> _Available data_
#####

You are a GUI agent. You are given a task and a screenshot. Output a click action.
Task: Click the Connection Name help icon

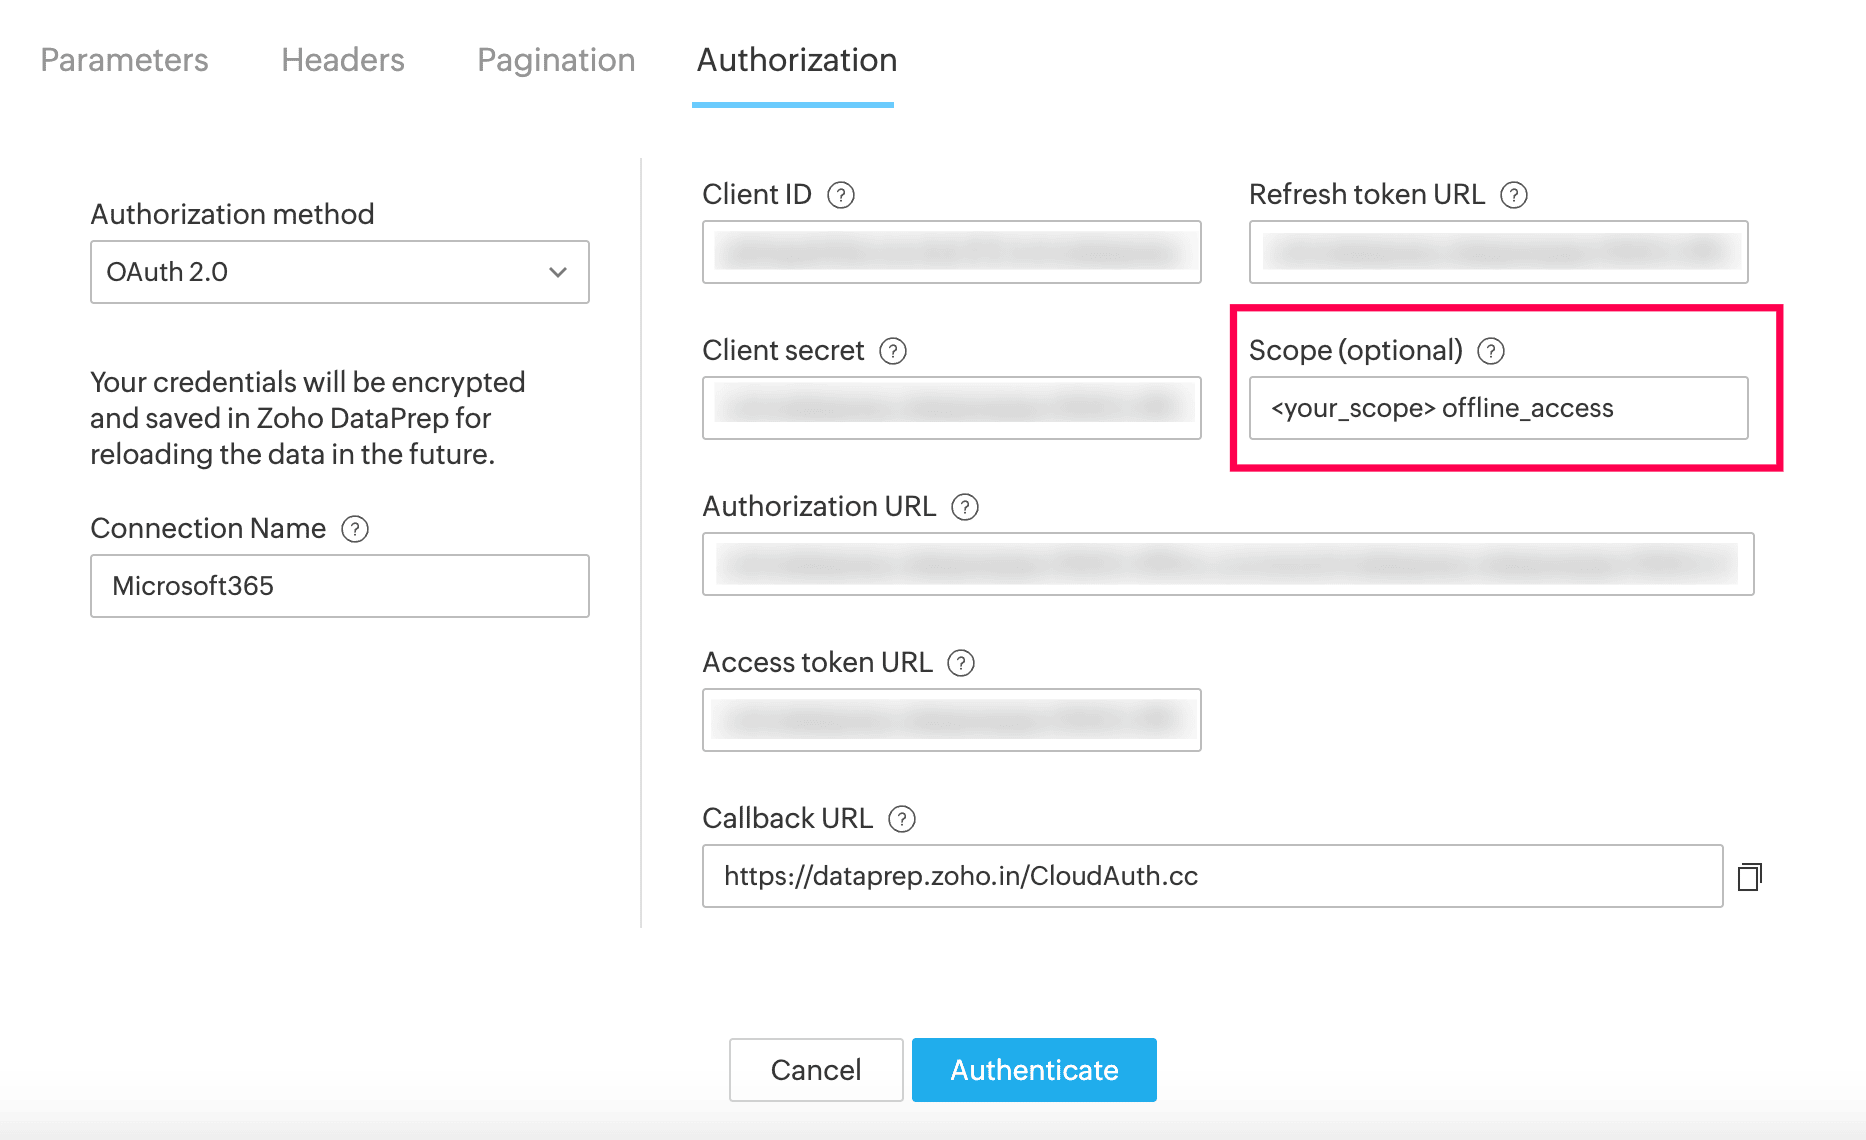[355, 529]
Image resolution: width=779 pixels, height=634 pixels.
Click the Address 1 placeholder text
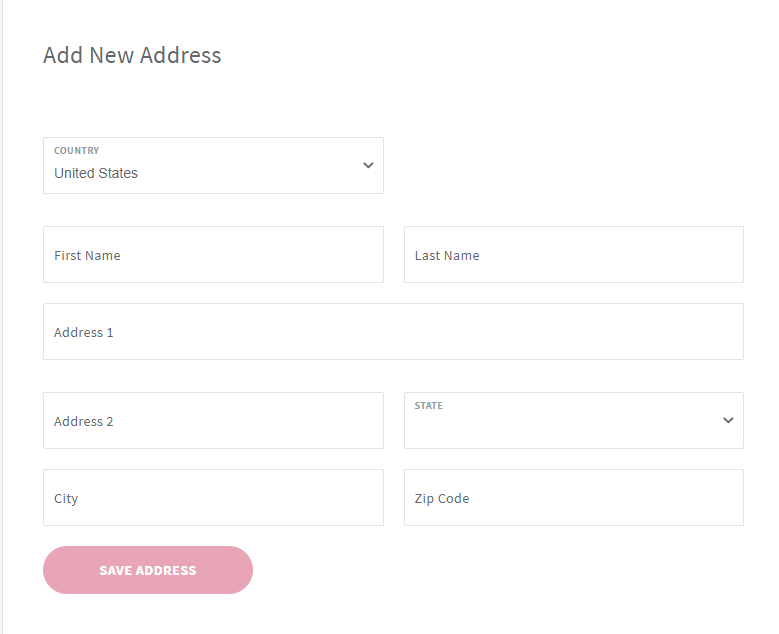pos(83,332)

#####

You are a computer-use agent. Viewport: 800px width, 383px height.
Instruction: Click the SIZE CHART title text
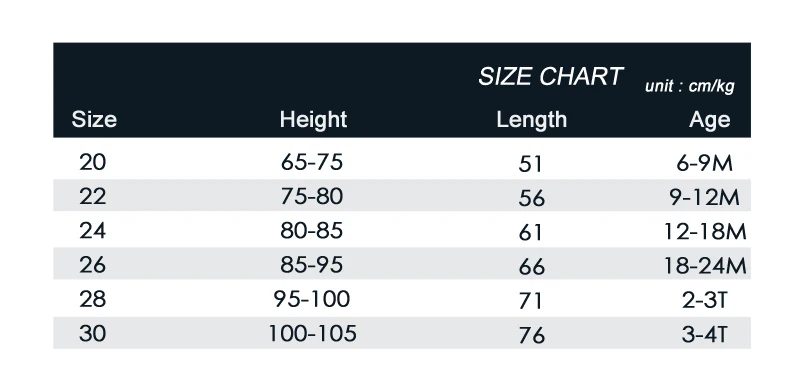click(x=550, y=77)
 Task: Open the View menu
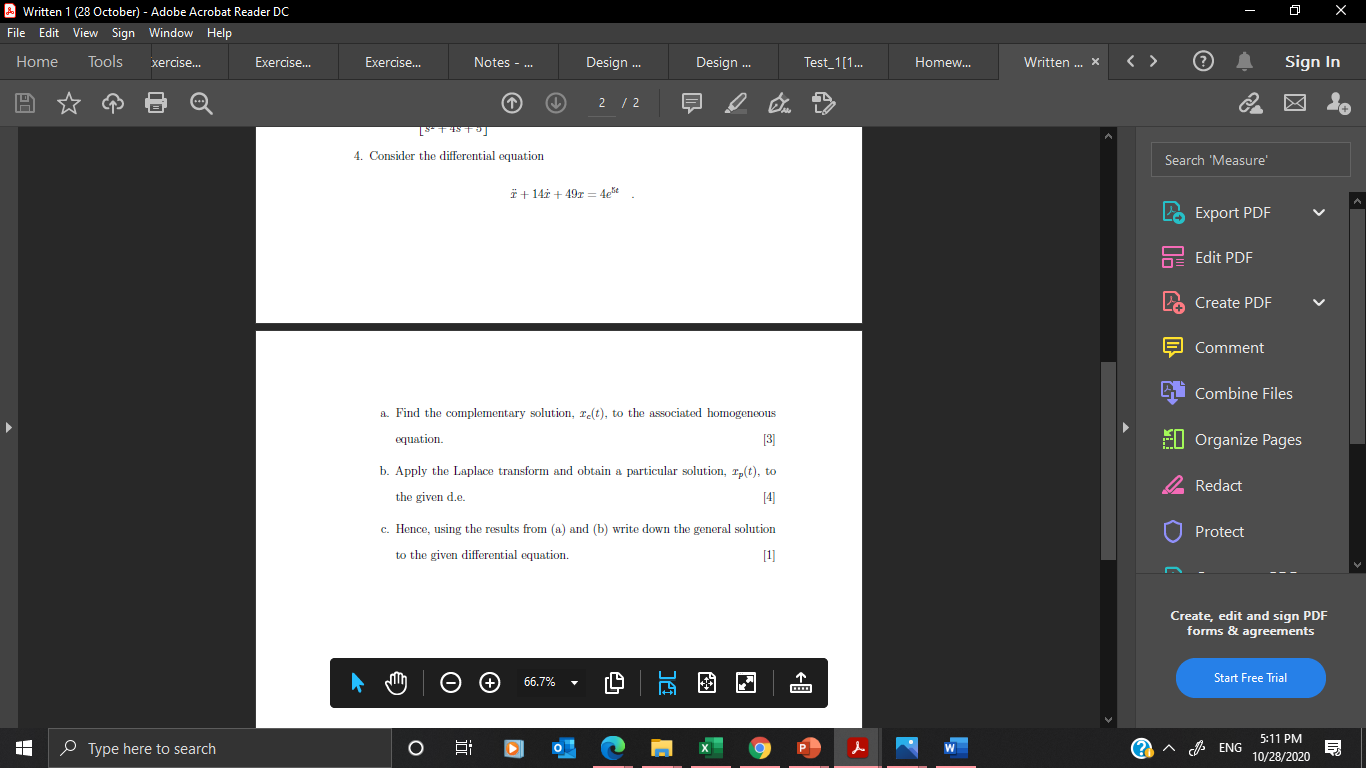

#####

> _Exercise goal_
Working from the entries above, reproduce exactly and only the lines beginning with the line that has "You are a computer-use" and ending with the line that has "Task: Open the View menu"; omit all pictures.

> _Written solution_
You are a computer-use agent. Viewport: 800px width, 383px height.
Instruction: Click the SIZE CHART title text
click(x=550, y=77)
 Task: Open the View menu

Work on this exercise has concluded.